So, we’re driving down the highway, and suddenly, we’re overrun by this harsh black raincloud that pours rain so hard you literally turn on your lights and your emergency blinkers and your wiper-blades full tilt and you still can’t see anything except the car lights directly ahead of you, and you’re trying not to follow too close, but you’re also afraid to pull over to the side for fear that the person watching your rear lights for guidance will crash directly into you and that’s always bad.

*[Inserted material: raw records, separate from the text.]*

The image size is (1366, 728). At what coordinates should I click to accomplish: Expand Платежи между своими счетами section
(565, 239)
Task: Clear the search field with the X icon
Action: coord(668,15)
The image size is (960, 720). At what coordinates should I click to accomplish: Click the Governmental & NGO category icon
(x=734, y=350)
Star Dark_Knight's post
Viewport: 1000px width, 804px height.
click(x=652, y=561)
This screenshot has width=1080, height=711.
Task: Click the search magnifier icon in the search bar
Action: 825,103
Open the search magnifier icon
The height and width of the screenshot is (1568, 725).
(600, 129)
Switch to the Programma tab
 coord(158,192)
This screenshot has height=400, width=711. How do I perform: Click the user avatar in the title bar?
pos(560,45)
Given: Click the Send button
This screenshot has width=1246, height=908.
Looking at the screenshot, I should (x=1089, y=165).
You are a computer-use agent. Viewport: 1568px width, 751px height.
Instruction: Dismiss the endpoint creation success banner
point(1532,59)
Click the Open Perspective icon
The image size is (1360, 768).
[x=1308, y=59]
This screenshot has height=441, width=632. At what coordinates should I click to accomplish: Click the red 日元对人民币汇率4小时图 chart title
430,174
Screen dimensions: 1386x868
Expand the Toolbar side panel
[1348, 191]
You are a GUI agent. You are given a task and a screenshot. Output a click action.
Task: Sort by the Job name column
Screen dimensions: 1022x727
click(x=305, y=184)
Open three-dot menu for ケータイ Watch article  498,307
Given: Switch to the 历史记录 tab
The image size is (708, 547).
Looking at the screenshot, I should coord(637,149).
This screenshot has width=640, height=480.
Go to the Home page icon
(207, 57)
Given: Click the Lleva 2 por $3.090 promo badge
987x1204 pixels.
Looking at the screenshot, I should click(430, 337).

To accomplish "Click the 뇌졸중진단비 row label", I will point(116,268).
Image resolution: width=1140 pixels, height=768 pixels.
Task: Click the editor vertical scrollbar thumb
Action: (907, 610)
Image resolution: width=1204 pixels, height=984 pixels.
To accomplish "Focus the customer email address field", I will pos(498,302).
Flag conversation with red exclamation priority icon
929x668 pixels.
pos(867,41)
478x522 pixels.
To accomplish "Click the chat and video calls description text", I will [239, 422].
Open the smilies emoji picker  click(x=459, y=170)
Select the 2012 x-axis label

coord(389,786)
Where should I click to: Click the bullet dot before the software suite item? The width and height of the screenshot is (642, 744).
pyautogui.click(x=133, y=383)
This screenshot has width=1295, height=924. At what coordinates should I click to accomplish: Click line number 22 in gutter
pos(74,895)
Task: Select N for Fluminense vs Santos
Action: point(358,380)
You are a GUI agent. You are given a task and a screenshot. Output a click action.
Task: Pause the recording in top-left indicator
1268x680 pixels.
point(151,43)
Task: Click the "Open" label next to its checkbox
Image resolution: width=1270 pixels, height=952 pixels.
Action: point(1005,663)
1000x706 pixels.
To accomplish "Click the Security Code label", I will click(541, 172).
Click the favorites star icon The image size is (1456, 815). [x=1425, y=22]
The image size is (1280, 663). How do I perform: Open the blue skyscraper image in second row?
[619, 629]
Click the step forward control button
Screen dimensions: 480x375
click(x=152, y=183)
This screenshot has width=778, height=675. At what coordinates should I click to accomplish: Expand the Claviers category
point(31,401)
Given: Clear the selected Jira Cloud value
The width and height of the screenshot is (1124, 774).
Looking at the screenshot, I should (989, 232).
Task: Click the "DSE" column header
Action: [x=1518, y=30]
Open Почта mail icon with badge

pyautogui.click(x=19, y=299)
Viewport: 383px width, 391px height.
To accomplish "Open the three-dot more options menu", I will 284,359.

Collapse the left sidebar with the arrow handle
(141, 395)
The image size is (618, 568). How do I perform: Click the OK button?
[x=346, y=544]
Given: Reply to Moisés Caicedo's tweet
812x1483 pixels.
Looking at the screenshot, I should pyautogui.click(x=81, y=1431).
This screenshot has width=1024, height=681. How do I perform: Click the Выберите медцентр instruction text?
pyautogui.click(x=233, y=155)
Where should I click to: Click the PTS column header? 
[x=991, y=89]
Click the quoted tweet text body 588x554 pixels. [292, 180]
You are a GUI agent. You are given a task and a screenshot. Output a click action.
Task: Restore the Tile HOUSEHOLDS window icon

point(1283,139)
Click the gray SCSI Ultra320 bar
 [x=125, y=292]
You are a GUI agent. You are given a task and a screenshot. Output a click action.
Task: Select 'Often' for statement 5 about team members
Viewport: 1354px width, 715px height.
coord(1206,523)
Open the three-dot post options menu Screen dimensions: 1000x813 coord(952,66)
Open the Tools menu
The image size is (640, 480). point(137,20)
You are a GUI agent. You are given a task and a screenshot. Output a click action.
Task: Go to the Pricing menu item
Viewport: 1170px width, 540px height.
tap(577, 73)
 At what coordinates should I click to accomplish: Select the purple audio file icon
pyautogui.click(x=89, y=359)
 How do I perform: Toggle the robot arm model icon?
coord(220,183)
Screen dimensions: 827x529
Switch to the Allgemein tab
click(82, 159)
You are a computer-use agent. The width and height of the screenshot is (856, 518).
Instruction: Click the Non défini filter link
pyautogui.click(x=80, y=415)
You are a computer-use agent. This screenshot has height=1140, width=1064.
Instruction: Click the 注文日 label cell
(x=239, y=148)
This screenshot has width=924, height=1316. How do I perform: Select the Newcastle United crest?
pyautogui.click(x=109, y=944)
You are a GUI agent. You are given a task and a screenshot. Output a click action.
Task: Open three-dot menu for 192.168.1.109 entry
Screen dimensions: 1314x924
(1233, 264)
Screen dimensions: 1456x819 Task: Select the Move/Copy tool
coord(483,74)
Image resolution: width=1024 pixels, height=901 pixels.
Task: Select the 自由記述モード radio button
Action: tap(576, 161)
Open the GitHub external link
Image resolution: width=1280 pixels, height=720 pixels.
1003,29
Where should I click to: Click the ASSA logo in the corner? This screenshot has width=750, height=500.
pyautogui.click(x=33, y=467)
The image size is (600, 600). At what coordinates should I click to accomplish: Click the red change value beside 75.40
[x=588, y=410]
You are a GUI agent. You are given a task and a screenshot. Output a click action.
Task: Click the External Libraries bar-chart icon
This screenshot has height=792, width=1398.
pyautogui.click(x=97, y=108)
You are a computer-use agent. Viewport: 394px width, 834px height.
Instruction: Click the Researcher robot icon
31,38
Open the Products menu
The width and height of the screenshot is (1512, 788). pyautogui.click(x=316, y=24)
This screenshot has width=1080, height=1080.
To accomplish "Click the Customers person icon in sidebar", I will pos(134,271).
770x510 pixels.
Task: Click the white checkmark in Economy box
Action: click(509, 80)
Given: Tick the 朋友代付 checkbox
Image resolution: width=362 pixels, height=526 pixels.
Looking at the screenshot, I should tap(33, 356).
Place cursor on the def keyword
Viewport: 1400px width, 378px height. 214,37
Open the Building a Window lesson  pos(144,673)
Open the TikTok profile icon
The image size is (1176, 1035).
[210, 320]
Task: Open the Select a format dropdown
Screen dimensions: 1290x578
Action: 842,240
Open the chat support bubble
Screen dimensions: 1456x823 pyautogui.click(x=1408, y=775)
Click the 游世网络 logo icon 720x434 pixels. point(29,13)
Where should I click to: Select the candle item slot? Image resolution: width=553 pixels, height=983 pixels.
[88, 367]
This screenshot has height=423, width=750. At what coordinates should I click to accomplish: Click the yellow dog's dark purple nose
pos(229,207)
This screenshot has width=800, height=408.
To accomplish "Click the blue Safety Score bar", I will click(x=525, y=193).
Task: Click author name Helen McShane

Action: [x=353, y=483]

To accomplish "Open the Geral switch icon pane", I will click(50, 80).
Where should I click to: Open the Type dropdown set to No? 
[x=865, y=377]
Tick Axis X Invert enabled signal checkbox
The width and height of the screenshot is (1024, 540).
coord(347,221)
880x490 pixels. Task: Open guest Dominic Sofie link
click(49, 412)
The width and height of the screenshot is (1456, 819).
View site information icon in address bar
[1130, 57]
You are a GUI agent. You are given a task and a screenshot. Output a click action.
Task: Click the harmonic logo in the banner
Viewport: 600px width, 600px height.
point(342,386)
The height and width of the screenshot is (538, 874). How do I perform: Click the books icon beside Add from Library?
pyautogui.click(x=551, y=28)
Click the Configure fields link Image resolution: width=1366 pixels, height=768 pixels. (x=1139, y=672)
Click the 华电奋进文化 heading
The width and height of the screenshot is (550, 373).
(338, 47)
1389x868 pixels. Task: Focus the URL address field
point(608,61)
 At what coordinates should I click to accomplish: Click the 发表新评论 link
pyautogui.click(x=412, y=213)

And the Boyfriend is driving, and I’m biting my tongue but mentally screeching to slow down, stop following so closely, pull over, or maybe push the secret button that turns the car into a helicopter so we can just fly up and over this bullshit; and seriously, he’s a much better driver than I am and certainly is much more relaxed about the whole thing, so there’s nothing much to worry about or really to do but just sit quietly in the passenger seat and let him drive and wait for it to all be over.
And then, suddenly, it is. Over. We drive out from under the raincloud, and you can hardly tell it has even rained at all on the other side because the sun is blindingly bright and the sky is so blue you’d think it were painted up there by some damn poet with a paintbrush.
And once I catch my breath, because I’ve been holding it unconsciously throughout the brief five-minutes-or-less adventure through the storm, I realize my whole life tends to run that way, or at least it does in my head. It rains so hard that I just can’t see, sometimes, or even see a way forward, other than blindly following some vague light and trusting my driver, and I certainly can’t see or foresee a way out, ever.
But then, suddenly, always, every goddamn time, so you’d think I would have learned by now that this is true, the storm passes and the sun comes out, even brighter and more brilliant than before, or at least it seems the more brilliant for it’s recent disappearance. And within minutes, if not moments, I’m wondering what all the fuss was about, and what on earth was I worried about, or upset about, or afraid of, and then, soon after that, I’ve mostly if not completely forgotten that the raincloud was ever there in the first place.